OK, somebody tell me please, when did signing up a kid for high school turn into a motor-vehicle-office-from-the- former-Soviet-Union kind of paperwork Hell?

I'm still sort of new to this "parenting" thing, so maybe I missed something along the way.  I don't recall it being quite this difficult when I went to school (back in the Pleistocene era, I believe).  I have vague memories of my parents wrapping me up in a sheet, securing the bundle with duct tape and throwing me over the fence of my high school.  I was caught on the third bounce by the principal who looked at the "Hello, my name is..." sticker glued to my forehead and checked me off the list on his clipboard.  It was an innocent time.  Things were simpler then.

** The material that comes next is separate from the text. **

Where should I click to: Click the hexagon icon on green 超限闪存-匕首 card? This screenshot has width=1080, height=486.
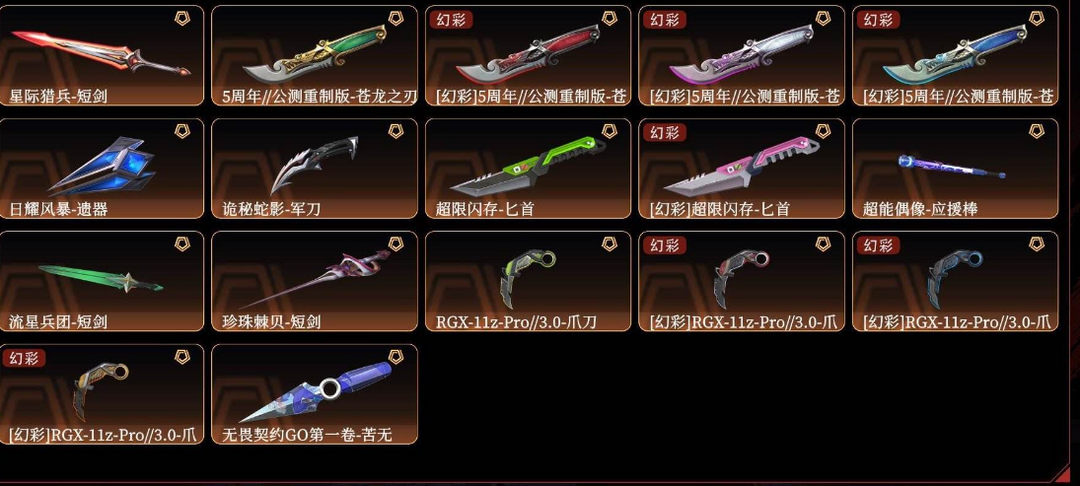pos(610,131)
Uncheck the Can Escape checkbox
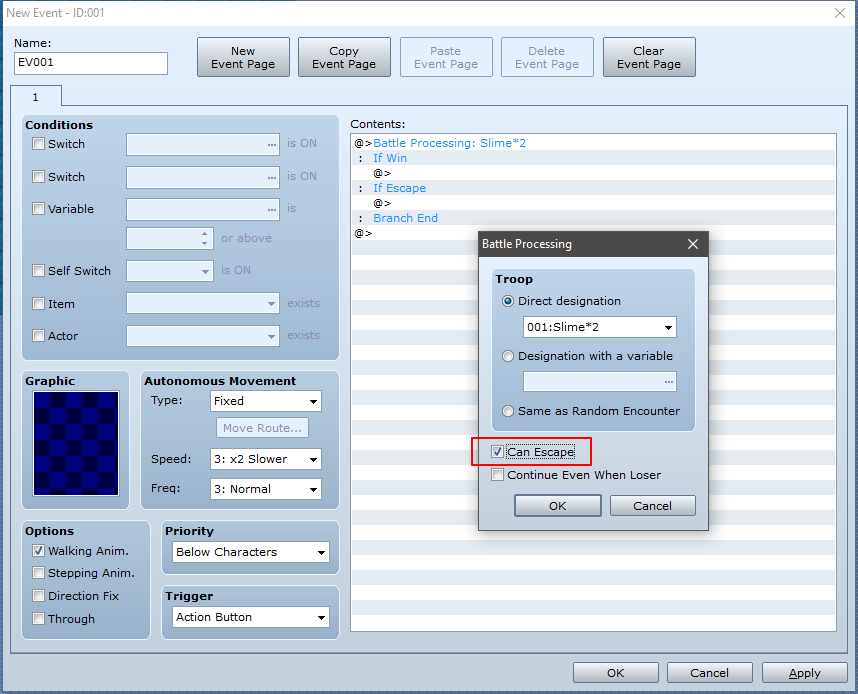 coord(497,452)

To get my daughter accepted into her new school, Himmler Memorial High, we had to sign away all her Constitutional rights via a document that read like a Pig Latin translation of the Manhattan Yellow Pages.  We actually had to check off whether or not we consented to allowing our kid's picture to be used.  Used for what?  Is this high school or the Ford Modeling Agency?   We said "No".  Screw 'em.  Hey, if there's a buck to be made off our kid's image, why should they make it?  Kids were put on Earth to be exploited by their parents, not the school board, damn it!

Then there is the school Code of Conduct.  In my day, the rules were simple: if you screwed around, you got leg irons attached to you, which made it hard to do road work in the hot sun.  Oh, wait, that's the plot to Cool Hand Luke, isn't it?  Well, I went to Catholic high school in the 60's, which was a lot like a Southern road gang, so my confusion is understandable.  Today--well, let's just say the rules are a little harder to figure out.  I mean, I get the stuff about not allowing any weapons or electronic devices, but why is there a rule against wearing hats?  Have hats been determined--by a Presidentially- appointed blue ribbon panel, I'm sure--to be a detriment to the educational process?  I'm can't wait to read their report entitled "Hats, The Devil's Head Covering". 

     "It has been determined that over 90% of crack

       users wore hats at some point prior to their

       substance abuse problem.  Therefore, this panel

       has concluded that hats are a 'gateway accessory'."

You can't argue with logic like that, especially when it's government funded.

Even lunch has become needlessly complicated.  When I went to school, seventy-five cents cash money got you a meal (or something resembling one), no questions asked.  At Christa's school, we had to put money into an account against which she draws when she buys her lunch.  They said we could replenish the account at any time.  I'm thinking we should just let it run out; it'll prepare her for Social Security when she's older.  Why should geriatrics have all the fun of being disappointed by government?

I can think of only one good thing about all the bureaucracy at my kid's high school.  There'll never be a Columbine-type incident there.  No one would want to go through all the paperwork you'd have to fill out to go on a shooting spree there.